▶ [Supplied information]:
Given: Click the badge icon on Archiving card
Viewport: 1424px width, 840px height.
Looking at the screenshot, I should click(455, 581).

--

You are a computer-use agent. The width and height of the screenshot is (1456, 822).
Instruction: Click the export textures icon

---

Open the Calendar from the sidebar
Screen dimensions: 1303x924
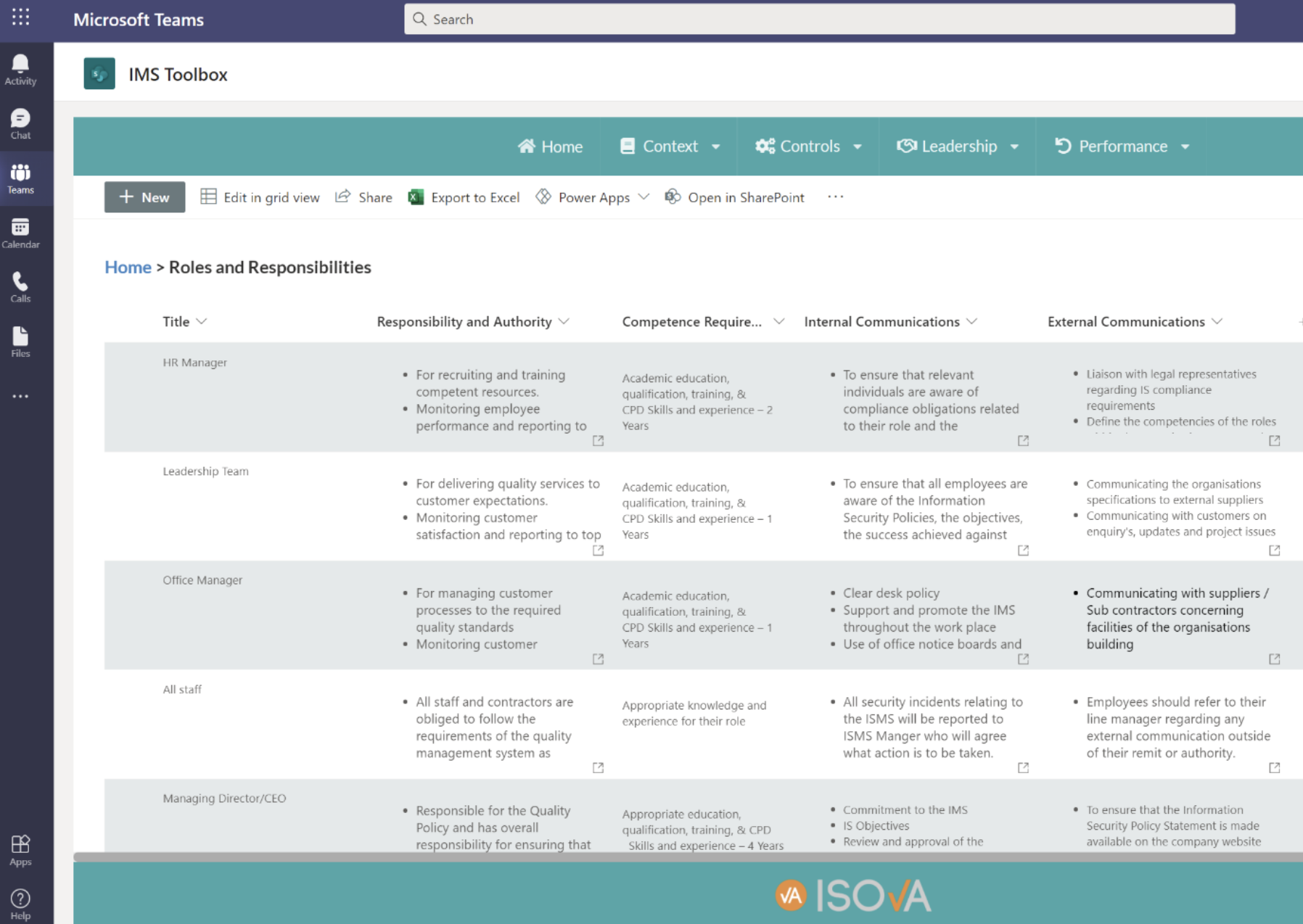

▶ [Exercise prompt]: Return all lines in the entries above that carry the word "icon".

▶ [Solution]:
Given: Click the badge icon on Archiving card
Instruction: Click the export textures icon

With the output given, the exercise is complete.